La memoria del aroma

ARTURO CHECA

Cada año en Semana Santa con el regreso al pueblo me pongo nostálgico. Y como suele coincidir con mi aparición por estos lares periodísticos, pues me encanta hablar de la grandeza de las pequeñas cosas. De los verdaderos tesoros, que no son otros que los del día a día. Carpe diem. Esta vez comprobé el evocador poder de los aromas. De cómo un simple olor te transporta décadas atrás, te lleva a otros lugares y hace que mires de nuevo a la cara de seres queridos a los que llevas demasiados años sin ver. Magia. Joyas que te regala la vida y para las que no es preciso billetes de avión, conducir coches deportivos o pagar hinchadas cuentas de restaurante. Un simple aroma de chimenea en la calle y ves de nuevo a tu familia sentada a la fresca en la puerta de casa. La fragancia de la fruta y te topas con el abuelo Demetrio degustando una ciruela pruna tras una siesta en el tresillo del comedor. Hueles madalenas de las de verdad y te topas con la abuela Felicitas picoteando un rollete en la alacena. Olfateas la tinta de un viejo periódico y ves de nuevo al abuelo Florentino entrando por la puerta con el ABC que la cartera le llevaba a casa (si es que no se lo había quitado yo antes).
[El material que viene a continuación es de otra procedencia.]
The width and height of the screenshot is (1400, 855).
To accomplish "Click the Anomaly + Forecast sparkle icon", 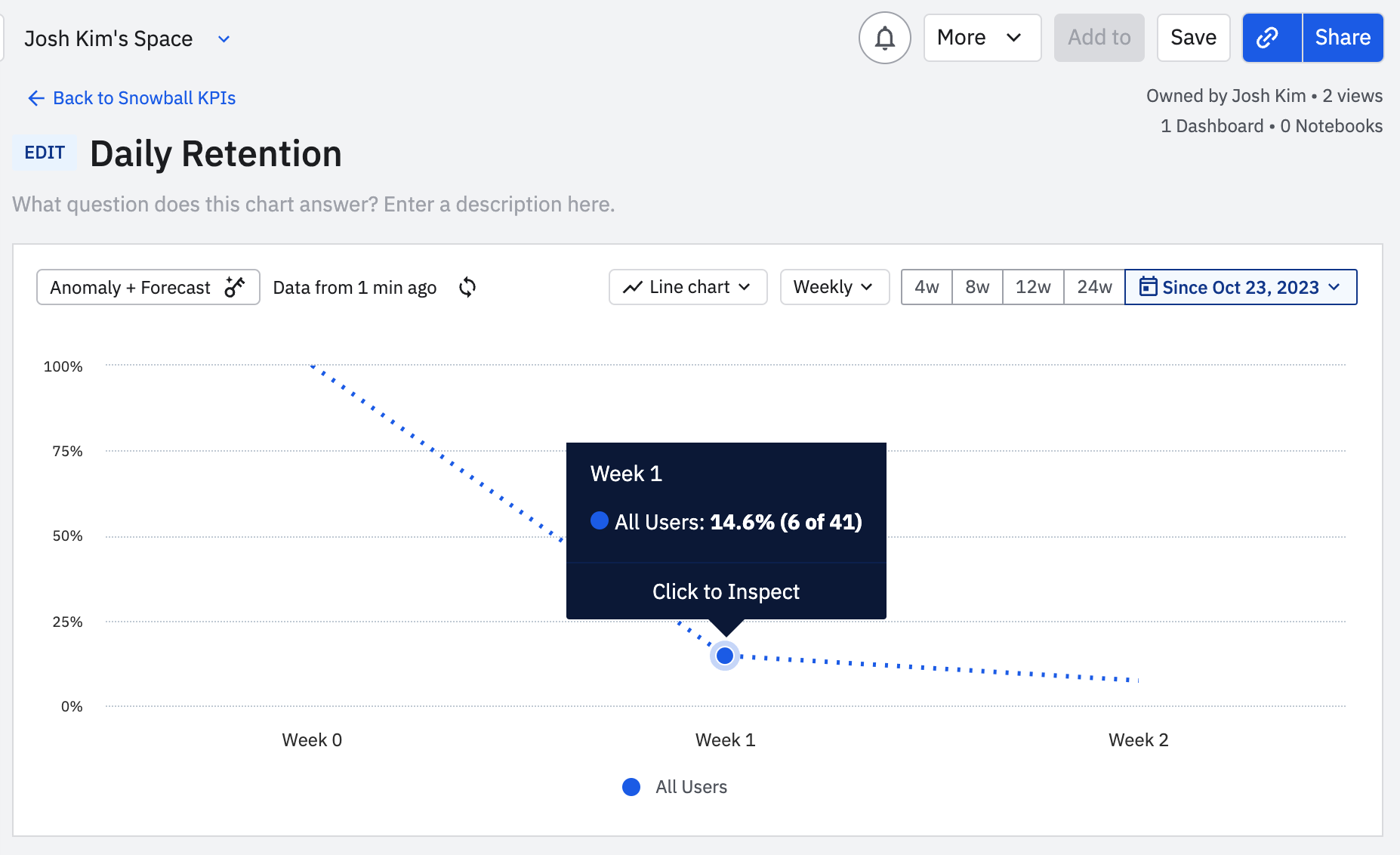I will 235,287.
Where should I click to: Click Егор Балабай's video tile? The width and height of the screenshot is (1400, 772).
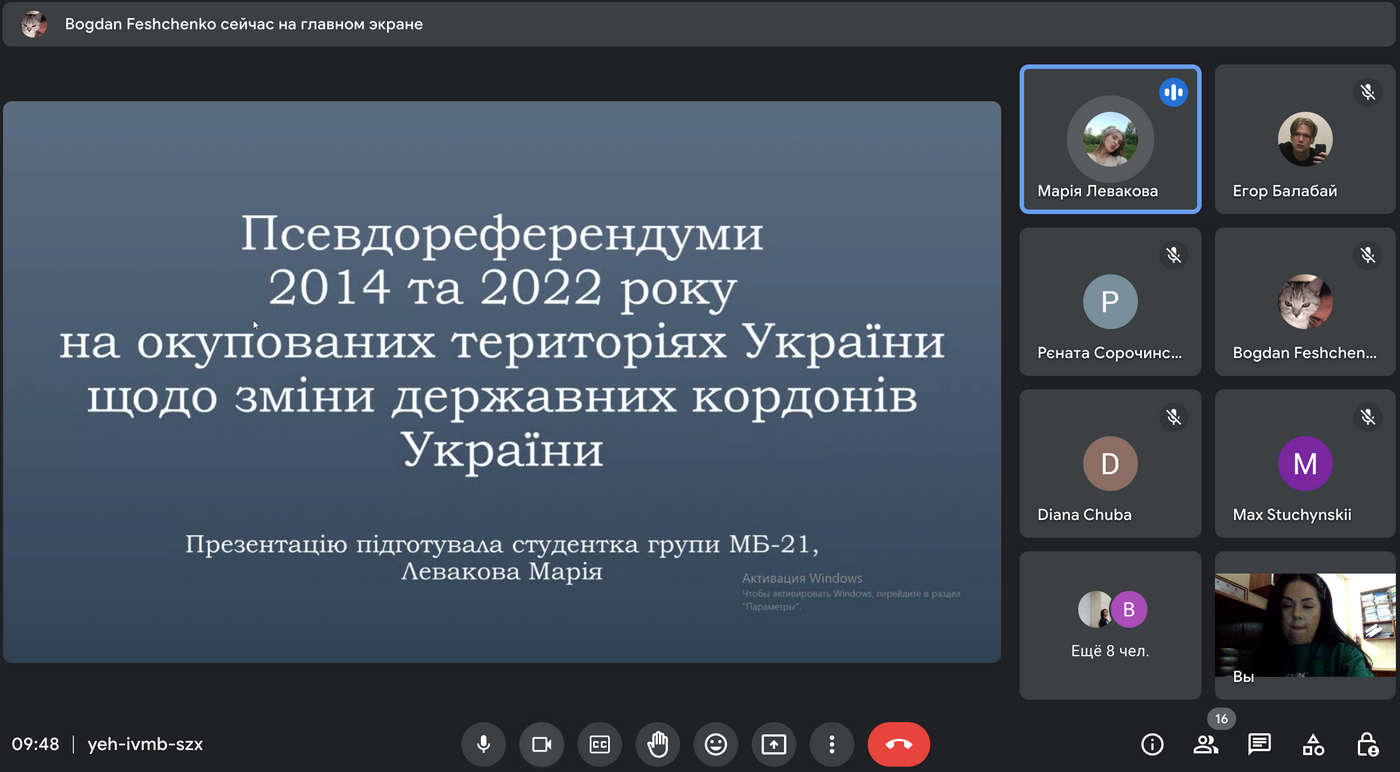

Olisqueas el seco barniz de las persianas y vislumbras a la abuela Marciana escudriñando a hurtadillas la calle desde la ventana y la visita del último forastero. Sientes la esencia del campo en un paseo vespertino y ves de nuevo a la cuadrillas de cazadores, con 'Rubi' corriendo hasta desaparecer en el horizonte, con sus agudos latidos perdiéndose detrás de una liebre. Hueles el aceite de una cadena de bici y regresas a aquellas tardes de sol eterno, bocadillo de nocilla, sangre en las rodillas y calles sin fronteras. El aroma es volver a vivir. Otra prueba de lo feliz que se puede ser siempre con la más nimia cosa. De lo mucho que todos nos complicamos todo.